頭ぶつけ胃はおどるとも砂漠ゆくバスはうしろがいちばん落ちつく

 『月と水差し』和田沙都子(2014)

 

この歌集は作者の第一歌集である。海外への旅の歌が多くある。読者としては自分の行ったことのない場所だとなかなかイメージをつかみにくい時があるが、冒頭のような歌に出会うと、読んでいる方も楽しくバスに揺られている気分になる。「頭ぶつけ胃はおどるとも」という上の句から相当の激しい揺れを感じる。そして作者はその揺れを感じつつも一番うしろの席に座り広い砂漠を見渡すのを好んでいるのだ。

 

ペトラ遺跡五万歩あるきし青い靴砂塵もろともわが宝もの

 

旅先は、中国やシリア、カンボジア、インドなどである。観光だけしているような旅ではない。
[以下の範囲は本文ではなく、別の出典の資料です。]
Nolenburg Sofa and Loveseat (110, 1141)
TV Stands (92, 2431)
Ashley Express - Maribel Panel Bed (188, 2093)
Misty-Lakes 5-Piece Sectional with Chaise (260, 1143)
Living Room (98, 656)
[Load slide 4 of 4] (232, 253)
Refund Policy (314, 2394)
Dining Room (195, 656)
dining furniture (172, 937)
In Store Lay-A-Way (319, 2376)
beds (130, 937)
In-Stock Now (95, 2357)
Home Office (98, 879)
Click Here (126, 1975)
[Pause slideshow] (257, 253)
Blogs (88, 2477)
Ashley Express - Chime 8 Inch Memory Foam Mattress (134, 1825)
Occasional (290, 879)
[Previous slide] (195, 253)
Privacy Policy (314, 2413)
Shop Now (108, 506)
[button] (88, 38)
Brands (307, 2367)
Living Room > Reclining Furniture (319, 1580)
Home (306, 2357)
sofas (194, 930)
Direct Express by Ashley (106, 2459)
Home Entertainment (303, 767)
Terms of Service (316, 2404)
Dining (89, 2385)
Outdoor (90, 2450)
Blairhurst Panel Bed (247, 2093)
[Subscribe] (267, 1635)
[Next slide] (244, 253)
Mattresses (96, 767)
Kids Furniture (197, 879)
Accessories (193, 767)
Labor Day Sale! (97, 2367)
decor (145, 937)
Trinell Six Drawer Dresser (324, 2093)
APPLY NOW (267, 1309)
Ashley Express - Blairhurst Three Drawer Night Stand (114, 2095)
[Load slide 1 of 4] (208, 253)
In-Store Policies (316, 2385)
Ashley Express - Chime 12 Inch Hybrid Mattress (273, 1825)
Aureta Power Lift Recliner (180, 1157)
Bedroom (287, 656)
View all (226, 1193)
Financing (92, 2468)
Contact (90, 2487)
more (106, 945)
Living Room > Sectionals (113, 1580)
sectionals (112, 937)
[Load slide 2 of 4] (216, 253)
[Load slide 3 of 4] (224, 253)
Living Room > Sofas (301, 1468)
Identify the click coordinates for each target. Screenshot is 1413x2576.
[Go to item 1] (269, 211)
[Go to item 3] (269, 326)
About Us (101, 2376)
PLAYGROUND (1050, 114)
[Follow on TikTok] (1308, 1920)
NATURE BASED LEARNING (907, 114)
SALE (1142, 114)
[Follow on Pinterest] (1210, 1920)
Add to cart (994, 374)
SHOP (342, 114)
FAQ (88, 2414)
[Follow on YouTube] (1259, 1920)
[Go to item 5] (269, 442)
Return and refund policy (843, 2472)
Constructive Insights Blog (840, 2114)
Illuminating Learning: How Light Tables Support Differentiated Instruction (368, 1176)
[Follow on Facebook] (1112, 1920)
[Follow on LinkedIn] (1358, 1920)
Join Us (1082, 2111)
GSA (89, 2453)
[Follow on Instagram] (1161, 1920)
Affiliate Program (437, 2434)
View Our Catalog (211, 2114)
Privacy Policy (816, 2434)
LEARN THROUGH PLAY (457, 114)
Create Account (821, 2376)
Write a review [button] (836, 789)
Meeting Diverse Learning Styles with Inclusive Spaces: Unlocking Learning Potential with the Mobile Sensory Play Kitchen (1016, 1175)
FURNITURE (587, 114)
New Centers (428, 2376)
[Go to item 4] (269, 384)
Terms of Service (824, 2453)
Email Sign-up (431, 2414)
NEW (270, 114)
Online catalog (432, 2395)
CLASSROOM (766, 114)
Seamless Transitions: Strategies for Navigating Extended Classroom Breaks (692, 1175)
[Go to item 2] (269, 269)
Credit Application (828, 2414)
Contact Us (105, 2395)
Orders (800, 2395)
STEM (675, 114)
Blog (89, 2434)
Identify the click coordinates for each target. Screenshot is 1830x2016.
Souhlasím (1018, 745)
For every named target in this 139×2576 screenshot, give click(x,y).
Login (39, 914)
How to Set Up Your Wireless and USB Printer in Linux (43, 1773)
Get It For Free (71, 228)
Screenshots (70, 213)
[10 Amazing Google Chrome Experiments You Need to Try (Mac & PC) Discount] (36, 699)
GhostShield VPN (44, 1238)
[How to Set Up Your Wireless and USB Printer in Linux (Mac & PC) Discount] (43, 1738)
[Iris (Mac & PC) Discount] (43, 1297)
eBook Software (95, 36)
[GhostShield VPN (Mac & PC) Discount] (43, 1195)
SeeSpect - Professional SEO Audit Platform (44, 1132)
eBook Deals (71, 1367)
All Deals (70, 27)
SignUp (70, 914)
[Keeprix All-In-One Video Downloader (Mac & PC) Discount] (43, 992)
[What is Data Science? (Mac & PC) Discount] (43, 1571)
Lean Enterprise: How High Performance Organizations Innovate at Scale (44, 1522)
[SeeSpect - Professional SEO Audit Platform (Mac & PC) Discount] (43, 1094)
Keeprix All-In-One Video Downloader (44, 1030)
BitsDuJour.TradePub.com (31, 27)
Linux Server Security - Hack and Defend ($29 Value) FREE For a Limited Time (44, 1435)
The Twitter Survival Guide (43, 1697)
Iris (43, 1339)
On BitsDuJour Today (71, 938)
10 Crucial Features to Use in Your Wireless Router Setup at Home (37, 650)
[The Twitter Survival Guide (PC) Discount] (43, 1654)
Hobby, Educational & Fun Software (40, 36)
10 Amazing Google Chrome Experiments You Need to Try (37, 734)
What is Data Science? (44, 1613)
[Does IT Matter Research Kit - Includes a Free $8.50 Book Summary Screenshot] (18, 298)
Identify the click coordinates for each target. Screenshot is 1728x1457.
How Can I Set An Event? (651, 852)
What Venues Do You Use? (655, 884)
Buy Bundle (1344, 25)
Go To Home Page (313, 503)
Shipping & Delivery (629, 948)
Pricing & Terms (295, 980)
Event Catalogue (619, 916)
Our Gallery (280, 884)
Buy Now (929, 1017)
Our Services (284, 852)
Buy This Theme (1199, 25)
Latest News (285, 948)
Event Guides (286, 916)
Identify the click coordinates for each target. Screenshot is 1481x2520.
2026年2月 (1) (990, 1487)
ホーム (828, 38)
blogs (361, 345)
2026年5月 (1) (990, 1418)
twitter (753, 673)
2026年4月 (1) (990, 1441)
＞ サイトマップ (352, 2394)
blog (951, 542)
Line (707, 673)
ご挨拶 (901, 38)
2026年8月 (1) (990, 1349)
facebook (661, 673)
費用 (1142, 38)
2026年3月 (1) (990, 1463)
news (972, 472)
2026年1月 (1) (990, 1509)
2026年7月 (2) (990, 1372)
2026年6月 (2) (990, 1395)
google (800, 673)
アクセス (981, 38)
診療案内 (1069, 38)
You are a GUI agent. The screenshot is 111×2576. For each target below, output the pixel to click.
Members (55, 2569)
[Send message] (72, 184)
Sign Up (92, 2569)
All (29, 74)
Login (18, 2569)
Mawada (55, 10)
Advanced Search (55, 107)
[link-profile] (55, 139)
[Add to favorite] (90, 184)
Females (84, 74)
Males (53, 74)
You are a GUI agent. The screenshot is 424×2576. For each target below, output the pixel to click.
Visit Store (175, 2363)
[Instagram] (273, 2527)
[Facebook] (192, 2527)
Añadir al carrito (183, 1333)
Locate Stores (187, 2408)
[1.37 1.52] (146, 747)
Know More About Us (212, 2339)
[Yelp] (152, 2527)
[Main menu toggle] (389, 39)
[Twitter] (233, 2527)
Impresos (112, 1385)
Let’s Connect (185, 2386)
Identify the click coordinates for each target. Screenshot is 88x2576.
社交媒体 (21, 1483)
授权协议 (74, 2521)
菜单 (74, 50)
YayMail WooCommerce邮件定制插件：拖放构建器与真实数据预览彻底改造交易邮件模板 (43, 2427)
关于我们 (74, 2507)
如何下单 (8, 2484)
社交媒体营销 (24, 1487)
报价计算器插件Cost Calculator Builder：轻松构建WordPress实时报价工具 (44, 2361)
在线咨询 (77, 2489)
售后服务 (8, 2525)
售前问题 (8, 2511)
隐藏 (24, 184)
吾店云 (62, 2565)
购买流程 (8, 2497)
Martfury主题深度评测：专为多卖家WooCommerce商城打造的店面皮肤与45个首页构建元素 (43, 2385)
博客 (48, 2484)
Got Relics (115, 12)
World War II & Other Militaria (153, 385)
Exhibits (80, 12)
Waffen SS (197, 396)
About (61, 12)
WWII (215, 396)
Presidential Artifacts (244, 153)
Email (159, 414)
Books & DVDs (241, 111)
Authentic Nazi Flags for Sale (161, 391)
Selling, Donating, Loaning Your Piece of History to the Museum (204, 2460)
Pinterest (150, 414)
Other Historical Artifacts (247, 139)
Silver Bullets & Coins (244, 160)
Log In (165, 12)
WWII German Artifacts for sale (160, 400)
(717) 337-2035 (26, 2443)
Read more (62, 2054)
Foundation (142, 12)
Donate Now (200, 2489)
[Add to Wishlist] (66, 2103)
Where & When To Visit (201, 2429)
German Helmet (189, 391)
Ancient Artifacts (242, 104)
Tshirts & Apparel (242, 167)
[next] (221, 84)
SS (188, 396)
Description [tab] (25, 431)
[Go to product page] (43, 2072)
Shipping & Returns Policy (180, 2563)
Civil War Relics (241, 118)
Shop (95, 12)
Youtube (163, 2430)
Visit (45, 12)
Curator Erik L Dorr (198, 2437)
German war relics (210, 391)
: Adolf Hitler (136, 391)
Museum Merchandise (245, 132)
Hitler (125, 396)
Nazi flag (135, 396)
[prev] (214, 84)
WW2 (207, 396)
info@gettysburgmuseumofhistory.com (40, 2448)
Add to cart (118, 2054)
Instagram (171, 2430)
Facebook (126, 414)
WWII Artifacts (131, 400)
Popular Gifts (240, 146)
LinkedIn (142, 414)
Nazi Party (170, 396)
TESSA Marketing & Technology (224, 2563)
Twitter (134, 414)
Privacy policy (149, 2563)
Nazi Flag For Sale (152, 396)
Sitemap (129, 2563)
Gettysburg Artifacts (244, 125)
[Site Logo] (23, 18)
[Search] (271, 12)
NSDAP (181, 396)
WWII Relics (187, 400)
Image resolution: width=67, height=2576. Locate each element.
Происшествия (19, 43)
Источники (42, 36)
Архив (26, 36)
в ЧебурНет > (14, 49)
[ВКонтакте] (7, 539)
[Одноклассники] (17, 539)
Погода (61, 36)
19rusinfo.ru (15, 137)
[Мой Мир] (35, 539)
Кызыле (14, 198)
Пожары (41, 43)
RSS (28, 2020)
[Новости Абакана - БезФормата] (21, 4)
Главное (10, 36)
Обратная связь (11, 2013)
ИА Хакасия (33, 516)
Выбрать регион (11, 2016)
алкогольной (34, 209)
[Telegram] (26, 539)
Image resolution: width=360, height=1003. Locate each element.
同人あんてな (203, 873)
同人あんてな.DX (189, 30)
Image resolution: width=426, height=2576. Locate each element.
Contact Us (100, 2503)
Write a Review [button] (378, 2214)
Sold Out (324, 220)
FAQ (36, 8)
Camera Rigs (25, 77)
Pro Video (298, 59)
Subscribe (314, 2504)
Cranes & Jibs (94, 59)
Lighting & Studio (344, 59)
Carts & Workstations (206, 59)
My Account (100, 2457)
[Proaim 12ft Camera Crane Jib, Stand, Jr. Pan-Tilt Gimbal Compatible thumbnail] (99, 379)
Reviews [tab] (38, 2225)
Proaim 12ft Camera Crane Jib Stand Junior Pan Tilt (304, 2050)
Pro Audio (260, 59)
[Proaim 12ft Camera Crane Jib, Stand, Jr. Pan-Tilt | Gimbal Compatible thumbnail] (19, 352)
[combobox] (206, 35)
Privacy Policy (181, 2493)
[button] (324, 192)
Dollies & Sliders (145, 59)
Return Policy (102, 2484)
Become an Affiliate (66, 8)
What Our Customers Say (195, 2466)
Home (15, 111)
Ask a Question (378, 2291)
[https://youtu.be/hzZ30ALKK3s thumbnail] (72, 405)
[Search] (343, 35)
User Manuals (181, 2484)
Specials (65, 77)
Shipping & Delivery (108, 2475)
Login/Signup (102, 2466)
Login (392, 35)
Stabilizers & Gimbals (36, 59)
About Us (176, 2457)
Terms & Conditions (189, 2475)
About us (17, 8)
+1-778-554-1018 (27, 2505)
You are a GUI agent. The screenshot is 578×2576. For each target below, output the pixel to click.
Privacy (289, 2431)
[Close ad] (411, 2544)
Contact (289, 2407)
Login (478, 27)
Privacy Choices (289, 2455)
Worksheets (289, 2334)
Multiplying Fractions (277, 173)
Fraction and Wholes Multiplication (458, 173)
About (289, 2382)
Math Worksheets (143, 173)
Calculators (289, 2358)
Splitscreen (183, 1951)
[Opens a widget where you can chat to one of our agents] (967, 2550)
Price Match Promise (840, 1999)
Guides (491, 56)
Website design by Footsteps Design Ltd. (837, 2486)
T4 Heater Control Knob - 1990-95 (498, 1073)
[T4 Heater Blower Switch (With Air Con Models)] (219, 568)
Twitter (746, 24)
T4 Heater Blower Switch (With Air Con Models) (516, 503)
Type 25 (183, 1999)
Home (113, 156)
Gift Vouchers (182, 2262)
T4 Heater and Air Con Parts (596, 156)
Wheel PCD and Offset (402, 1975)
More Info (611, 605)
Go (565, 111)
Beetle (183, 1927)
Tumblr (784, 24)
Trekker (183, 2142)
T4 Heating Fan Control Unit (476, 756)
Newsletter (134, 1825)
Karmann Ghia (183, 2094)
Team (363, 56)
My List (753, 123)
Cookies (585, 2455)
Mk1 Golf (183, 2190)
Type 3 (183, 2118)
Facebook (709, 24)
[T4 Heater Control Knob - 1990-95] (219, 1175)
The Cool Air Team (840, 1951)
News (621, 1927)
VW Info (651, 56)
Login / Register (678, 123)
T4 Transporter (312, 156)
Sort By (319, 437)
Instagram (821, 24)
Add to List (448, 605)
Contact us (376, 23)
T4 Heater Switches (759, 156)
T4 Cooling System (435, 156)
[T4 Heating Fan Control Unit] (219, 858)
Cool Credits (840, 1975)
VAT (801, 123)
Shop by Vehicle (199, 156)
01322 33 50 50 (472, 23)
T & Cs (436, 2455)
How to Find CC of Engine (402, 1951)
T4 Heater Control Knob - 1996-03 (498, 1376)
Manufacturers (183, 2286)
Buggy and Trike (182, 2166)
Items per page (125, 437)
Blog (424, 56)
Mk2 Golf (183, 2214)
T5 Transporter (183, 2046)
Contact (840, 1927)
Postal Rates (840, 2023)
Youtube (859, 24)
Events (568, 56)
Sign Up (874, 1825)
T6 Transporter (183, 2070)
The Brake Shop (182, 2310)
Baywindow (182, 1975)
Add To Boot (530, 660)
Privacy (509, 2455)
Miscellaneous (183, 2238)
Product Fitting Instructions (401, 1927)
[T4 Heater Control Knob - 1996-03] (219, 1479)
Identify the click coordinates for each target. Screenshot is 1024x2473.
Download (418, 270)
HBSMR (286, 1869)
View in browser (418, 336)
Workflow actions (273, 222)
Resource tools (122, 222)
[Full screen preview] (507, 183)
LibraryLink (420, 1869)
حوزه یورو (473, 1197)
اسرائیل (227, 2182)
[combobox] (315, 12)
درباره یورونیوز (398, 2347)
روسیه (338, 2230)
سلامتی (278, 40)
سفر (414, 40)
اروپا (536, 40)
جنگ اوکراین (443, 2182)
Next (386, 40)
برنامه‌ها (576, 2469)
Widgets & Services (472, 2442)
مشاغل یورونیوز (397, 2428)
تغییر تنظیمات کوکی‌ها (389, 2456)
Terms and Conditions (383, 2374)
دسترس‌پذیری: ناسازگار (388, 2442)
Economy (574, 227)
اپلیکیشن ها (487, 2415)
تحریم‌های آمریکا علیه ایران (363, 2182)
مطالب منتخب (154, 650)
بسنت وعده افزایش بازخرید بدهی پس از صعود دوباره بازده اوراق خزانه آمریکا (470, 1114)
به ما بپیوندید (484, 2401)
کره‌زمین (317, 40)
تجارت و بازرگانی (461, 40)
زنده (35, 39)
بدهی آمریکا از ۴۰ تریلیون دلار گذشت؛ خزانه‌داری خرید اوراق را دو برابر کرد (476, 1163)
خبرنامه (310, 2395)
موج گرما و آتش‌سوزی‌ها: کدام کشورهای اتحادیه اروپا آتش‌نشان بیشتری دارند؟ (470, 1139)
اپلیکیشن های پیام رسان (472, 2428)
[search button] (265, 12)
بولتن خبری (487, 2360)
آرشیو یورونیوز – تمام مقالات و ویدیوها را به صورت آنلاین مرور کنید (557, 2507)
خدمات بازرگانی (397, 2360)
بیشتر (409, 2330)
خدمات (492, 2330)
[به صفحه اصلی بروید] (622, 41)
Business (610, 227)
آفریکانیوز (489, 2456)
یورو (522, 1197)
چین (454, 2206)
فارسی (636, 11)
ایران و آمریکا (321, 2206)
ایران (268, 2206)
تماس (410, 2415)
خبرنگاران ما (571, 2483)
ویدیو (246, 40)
地を歩き、肌で空気を感じているような作品が多くある。このペトラ遺跡はヨルダンにある遺跡。ラクダを借りてまわることもできるようだが作者は歩いてまわったのだ。自分の足でしっかりと歩いて見た時間と喜びが青い靴と砂塵に残されている。

 

カメムシはなぜ椿象(カメムシ)か生き生きと不思議の国のアリスなら答へる

初めてのネットオークションで競りあひしアフリカの太鼓いまし届きつ

踊るやうな大きなわが文字もどり来し賀状に逢ひてしばしたぢろぐ

母豚がくさめをすれば乳を吸ふ十二匹同時にころがり落つる

 

このような発想の面白い歌もたくさんある。一首目の疑問にまずなるほどと思う。下句ではさらに展開しアリスなら、そんな不思議な疑問にも答えるという。上下の取り合わせが意外で印象的だ。二首目はアフリカの太鼓を買った歌。それもネットオークションで競り落としたという。楽器店にはない特別なものだったのかもしれないが、何かとてもドキドキとして読んだ。

三首目は返送されてきた年賀状に、あらためて、自分の書いた文字を見て驚いている作者。「踊るような大きな文字」にはとても勢いのある文字が浮かぶ。それに自ら驚いている作者が可笑しい。四首目もわかりやすい一首だが、可愛らしく楽しい瞬間を捉えている。

あとがきを読むと作者は、幼い頃は病気がちな日々を送っていたという。四十歳を過ぎて初めて旅に行きまた、本格的に笛を吹きCDも出している。旅の歌には「笛」が人と人を結びつける場面も出て来る。ぐいぐいと作者の人生に引っ張られていくようなエネルギッシュな一冊であった。